Встреча на горной дороге с арбой, в которой «везут Грибоеда»,— знаменитый эпизод из пушкинского «Путешествия в Арзрум» — это невероятное пересечение в пространстве двух лучших в своем искусстве людей России, поэта и драматурга, наводит Пушкина на размышления о том, что в Грибоедове не сбылось и не воплотилось: «Способности человека государственного оставались без употребления; талант поэта не был признан; даже его холодная блестящая храбрость оставалась некоторое время в подозрении. Несколько друзей знали ему цену и видели улыбку недоверчивости, эту глупую, несносную улыбку, когда случалось им говорить о нем как о человеке необыкновенном. Люди верят только славе и не понимают, что между ними может находиться какой-нибудь Наполеон, не предводительствовавший ни одной егерскою ротою, или другой Декарт, не напечатавший ни одной строчки в „Московском Телеграфе"».

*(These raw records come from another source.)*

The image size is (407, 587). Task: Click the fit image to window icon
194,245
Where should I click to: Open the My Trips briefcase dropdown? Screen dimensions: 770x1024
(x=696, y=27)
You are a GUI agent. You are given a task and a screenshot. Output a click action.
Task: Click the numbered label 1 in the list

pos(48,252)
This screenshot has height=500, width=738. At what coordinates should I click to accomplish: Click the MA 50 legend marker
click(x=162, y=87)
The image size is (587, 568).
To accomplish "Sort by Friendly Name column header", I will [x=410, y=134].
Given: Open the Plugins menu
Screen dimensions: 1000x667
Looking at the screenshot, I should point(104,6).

Для Пушкина в судьбе Грибоедова нет никакой мистики, тайны переломившегося времени, которое его не приняло или вытолкнуло; эта «несбывшесть» — следствие всеобщего равнодушия, невнимания, недоверия. Никому ничего не нужно, а если нужно, то совсем не то. От встречи с арбой, везущей Грибоеда, за полторы страницы Пушкин приходит к знаменитому «мы ленивы и нелюбопытны» — и это главный итог.
В романе Тынянова Грибоедов приезжает в Петербург, окрыленный планами создания Закавказской компании, амбициозного предприятия, которое принесет безусловную пользу отчизне. И вдруг оказывается, что никому это не нужно: кто-то из чиновников опасается, что проект не понравится императору, кому-то не нравится, что Грибоедов с его сомнительной репутацией получит в этой компании слишком большую власть, кто-то просто надеется при случае забрать проект себе. Хорошее дело не сделано, не сбылось, не воплотилось, на его месте образовалась пустота.

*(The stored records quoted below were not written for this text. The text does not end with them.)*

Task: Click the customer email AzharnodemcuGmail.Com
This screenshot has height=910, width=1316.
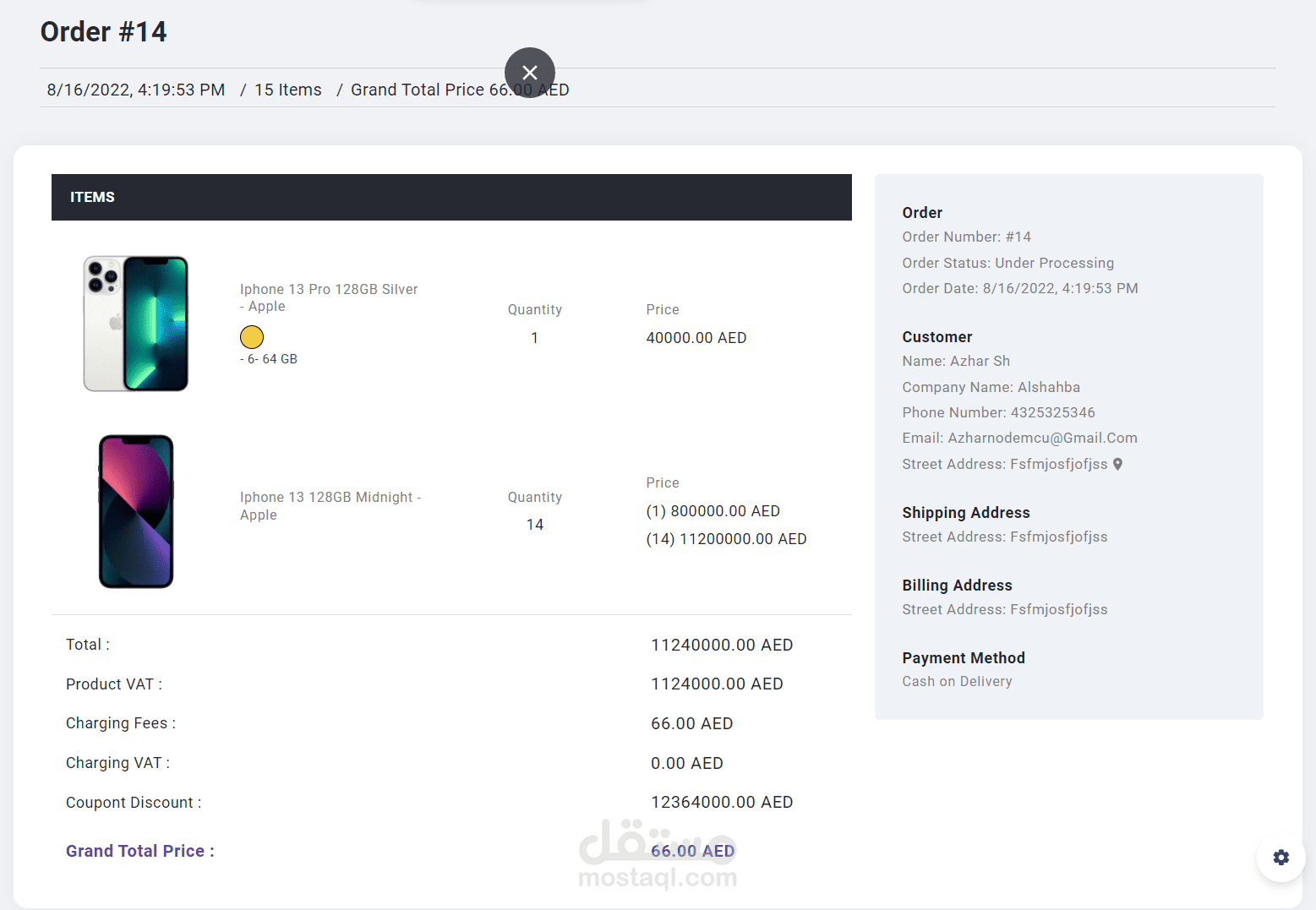Action: pyautogui.click(x=1019, y=438)
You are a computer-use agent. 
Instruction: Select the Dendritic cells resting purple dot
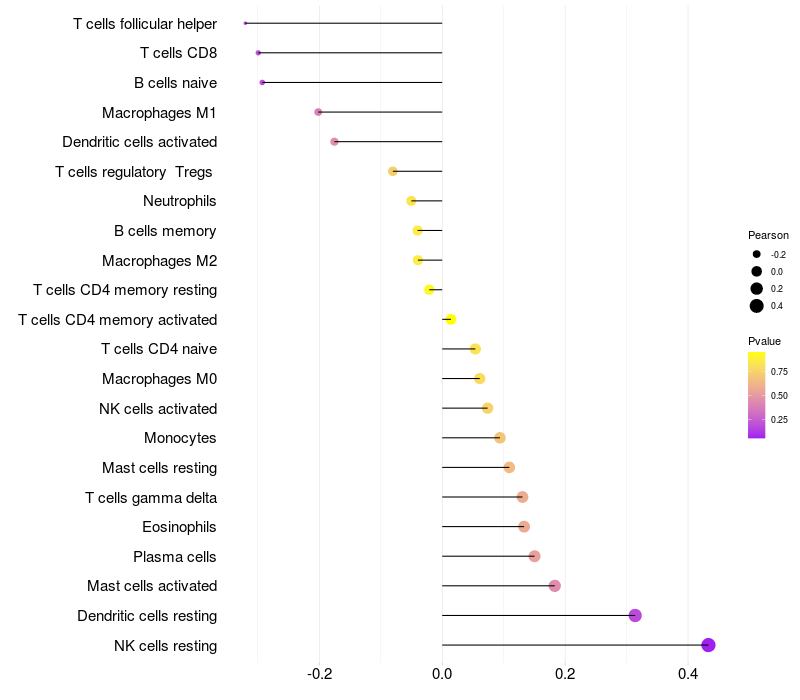(635, 615)
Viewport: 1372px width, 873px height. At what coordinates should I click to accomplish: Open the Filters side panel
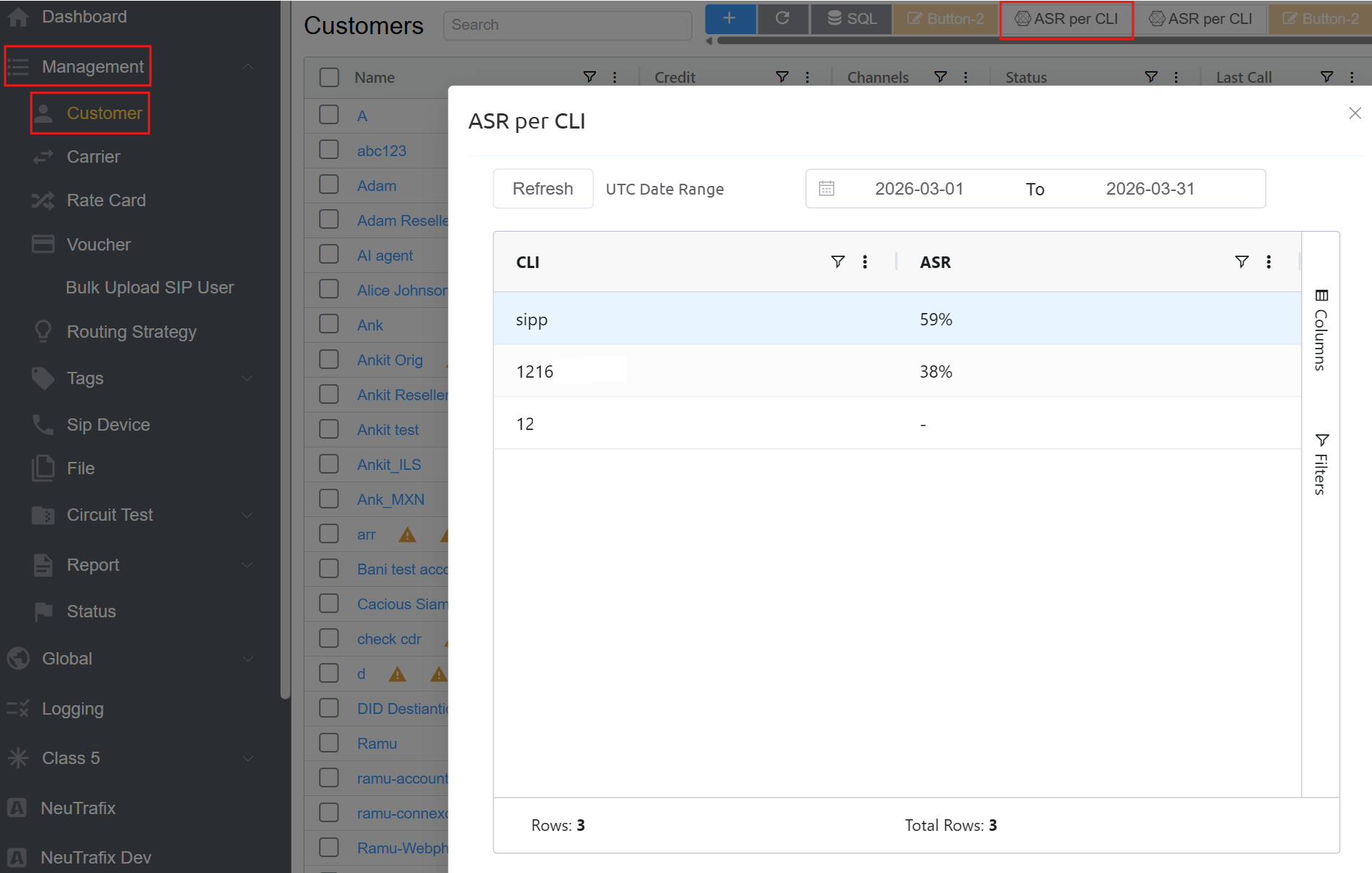click(1320, 465)
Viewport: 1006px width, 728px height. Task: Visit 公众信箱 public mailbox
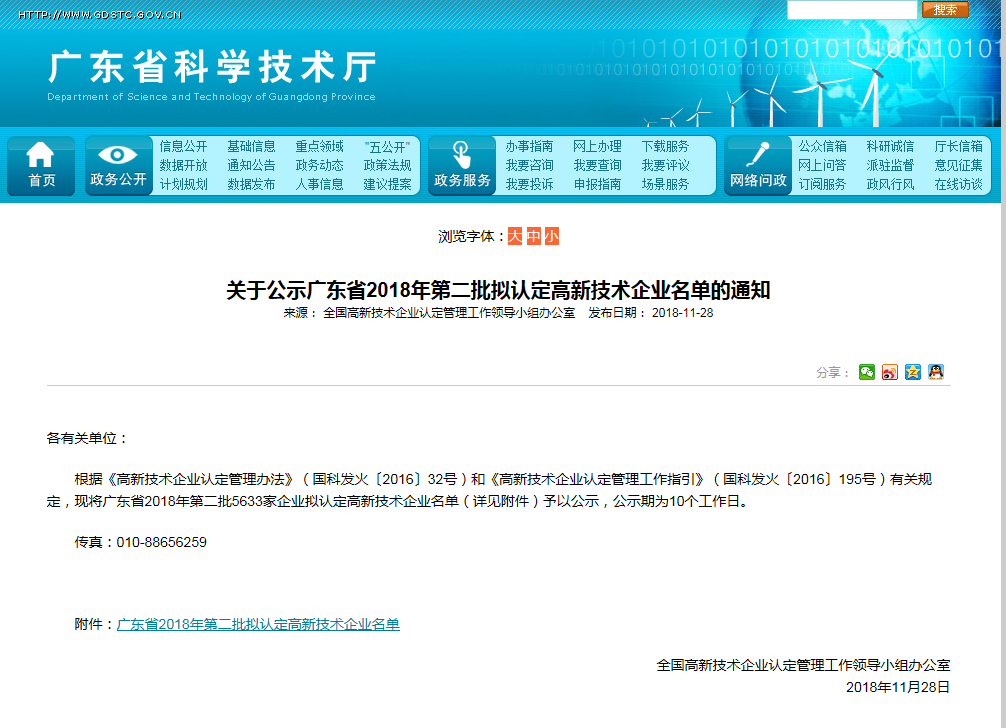[x=822, y=145]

То самое «время», которое кому-то не дает места и не оставляет воздуха,— оно складывается из множества частных человеческих решений, которые иногда движимы вниманием и заботой, но чаще — не самыми высокими мотивами: угодить вышестоящему, порадеть родному человечку, не навлечь на себя начальственный гнев. В какой-то момент эта тянущая вниз совокупная сила перевешивает — и становится нечем дышать и незачем писать, и даже самые простые истины («люди могут решать сами и выбирать, что им следует делать») приходится от греха подальше прятать в литературоведческих изысканиях. Потомки будут долго разбирать — в чем же здесь тайна, почему эти люди не сбылись и не воплотились? Даже если написали больше и лучше всех — как Пушкин или Высоцкий,— почему все равно кажется, что их судьба была несправедливо придавлена, даже разрушена? Как это выходит — что «людям двадцатых годов досталась тяжелая смерть, потому что век умер раньше их»?

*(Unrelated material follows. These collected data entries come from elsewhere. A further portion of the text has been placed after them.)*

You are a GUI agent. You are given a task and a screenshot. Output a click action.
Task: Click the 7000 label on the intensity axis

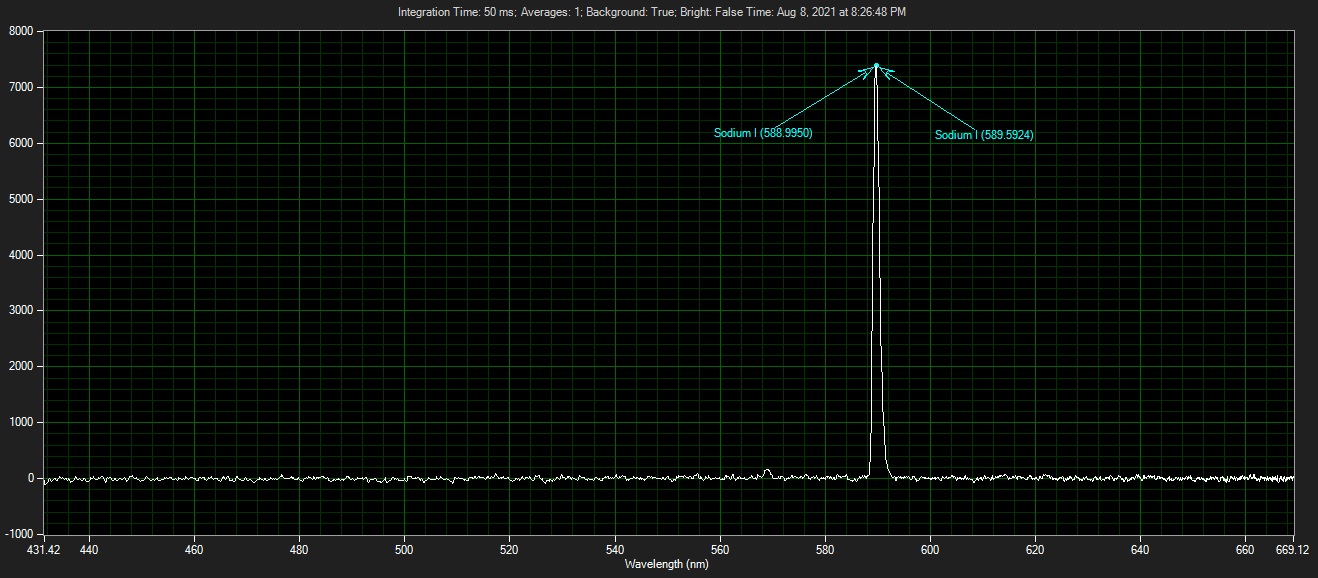pyautogui.click(x=21, y=88)
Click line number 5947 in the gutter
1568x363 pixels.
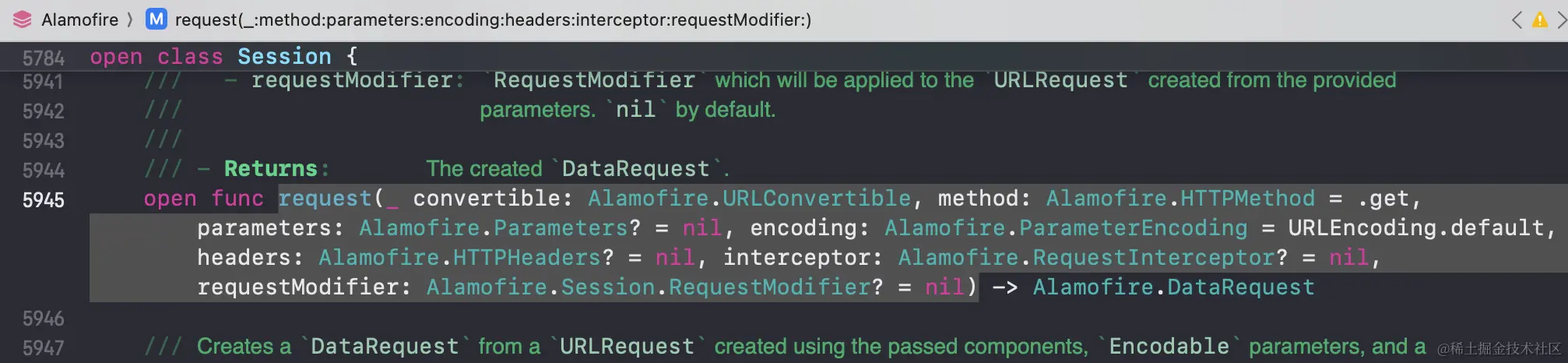(x=44, y=348)
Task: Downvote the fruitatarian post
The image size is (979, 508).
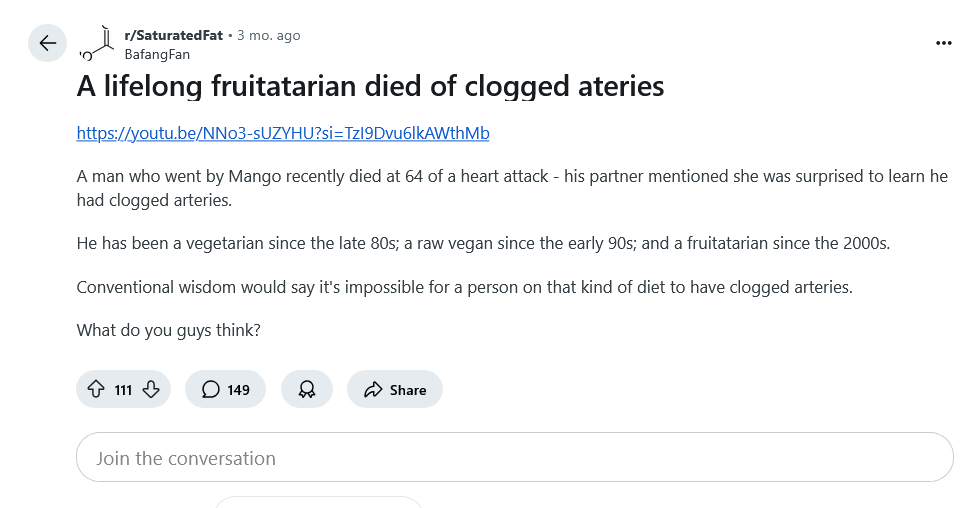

«Как жаль, что Грибоедов не оставил своих записок! — сожалеет Пушкин.— Написать его биографию было бы делом его друзей, но замечательные люди исчезают у нас, не оставляя по себе следов». Тынянов спустя столетие будто ответил на этот упрек — и через его роман мы можем увидеть и Грибоедова, и его эпоху, и любое другое время, которое переламывается и бродит в крови.